Amnesty International appelle le gouvernement sri-lankais à libérer immédiatement les milliers de personnes actuellement maintenues en détention sans inculpation ni procès et à modifier ses lois antiterroristes répressives afin qu’elles soient conformes aux normes internationales.

Une nouvelle brochure intitulée Forgotten Prisoners, publiée mercredi 9 mars par l’organisation, montre que certaines de ces personnes sont détenues dans des lieux tenus secrets où elles risquent de subir de multiples violations des droits humains, notamment d’être torturées ou tuées en détention.

Selon les dernières déclarations officielles en la matière, qui remontent à mai 2010, plus de 1 900 personnes déjà arrêtées et placées en détention au titre de la Loi relative à la prévention du terrorisme (PTA) demeurent détenues dans l’attente d’enquêtes.

« Les lois dites de sécurité nationale qu’a adoptées le Sri Lanka, et en particulier la PTA, sont utilisées pour harceler, intimider et punir les détracteurs des autorités, a déclaré Sam Zarifi, directeur du programme Asie-Pacifique d’Amnesty International.

« Des milliers de personnes se morfondent en détention sans inculpation ni procès en vertu de ces lois, privées même des protections offertes par le système juridique sri-lankais et en violation manifeste des normes internationalement reconnues en matière de droits humains. »

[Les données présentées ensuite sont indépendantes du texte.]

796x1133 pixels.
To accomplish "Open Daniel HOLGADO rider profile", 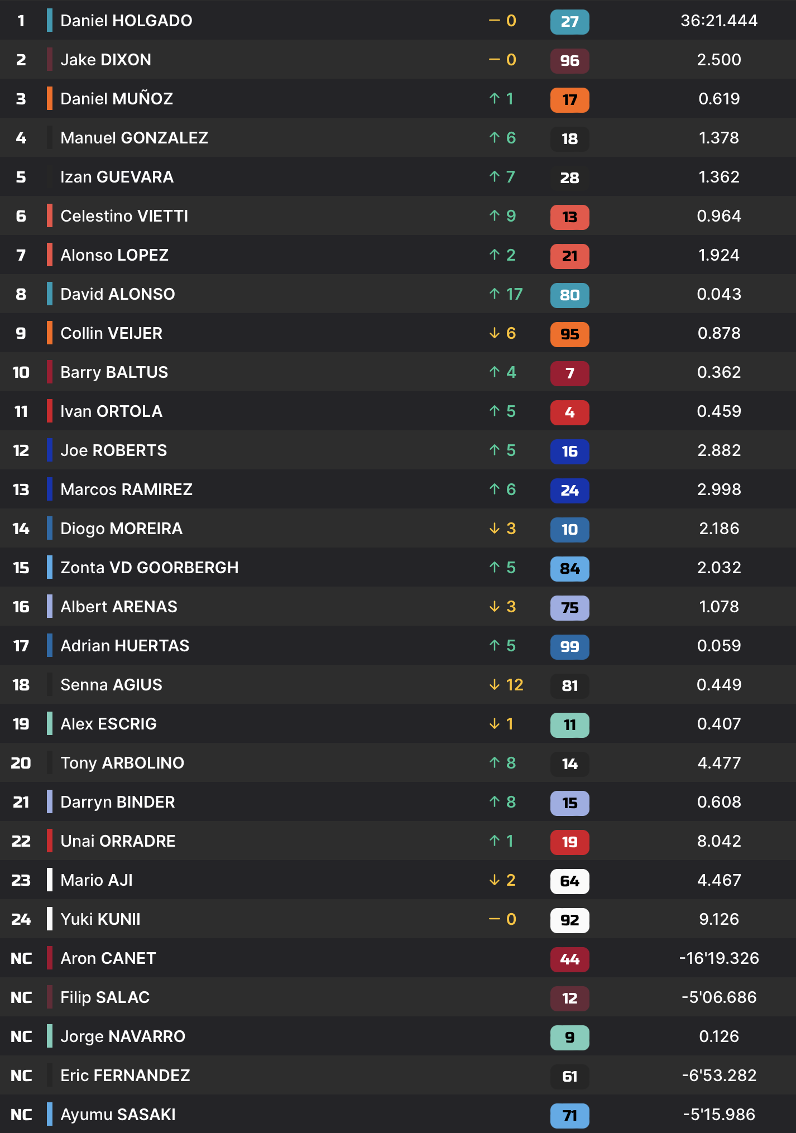I will 126,21.
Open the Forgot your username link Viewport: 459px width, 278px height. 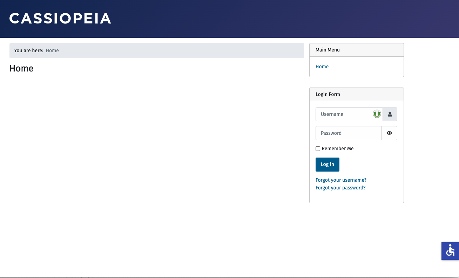pyautogui.click(x=341, y=180)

Le Sri Lanka est resté en état d’urgence presque continuellement depuis 1971, et les gouvernements successifs se sont servis de la sécurité nationale comme excuse pour mettre en place de nombreuses dispositions relatives à la législation d’exception.

Cette situation a entraîné l’érosion, voire la suspension, des droits des personnes à la liberté de pensée, d’opinion et d’expression, ainsi que de leur droit de vivre à l’abri des arrestations et détentions arbitraires.

Les lois relatives à la sécurité nationale confèrent aux autorités de l’État des pouvoirs très étendus en matière de placement en détention et permettent de détenir des personnes dans des lieux tenus secrets. Les agents des forces de sécurité, souvent sans uniforme ni document d’identification, peuvent arrêter et détenir des suspects pendant plusieurs mois ou années sans présenter de mandat et sans les conduire devant un magistrat.

« Amnesty International reconnaît le droit et le devoir qu’a le gouvernement sri-lankais de protéger ses citoyens de la violence des groupes armés, mais ces lois, et en particulier la PTA, sont trop souvent abusives et débouchent trop rarement sur des condamnations justifiées de malfaiteurs présumés, a ajouté Sam Zarifi.

« Malgré la défaite des Tigres libérateurs de l’Eelam tamoul en mai 2009, le gouvernement n’a pas montré son engagement en faveur des droits humains et de l’état de droit en supprimant la PTA. »

Amnesty International évoquera de nouveau ses préoccupations relatives à la législation d’exception du Sri Lanka lors d’une session du Conseil des droits de l’homme des Nations unies qui s’ouvrira le 9 mars à Genève, notamment au cours d’un séminaire portant sur les lois et leur application auquel participeront des avocats sri-lankais.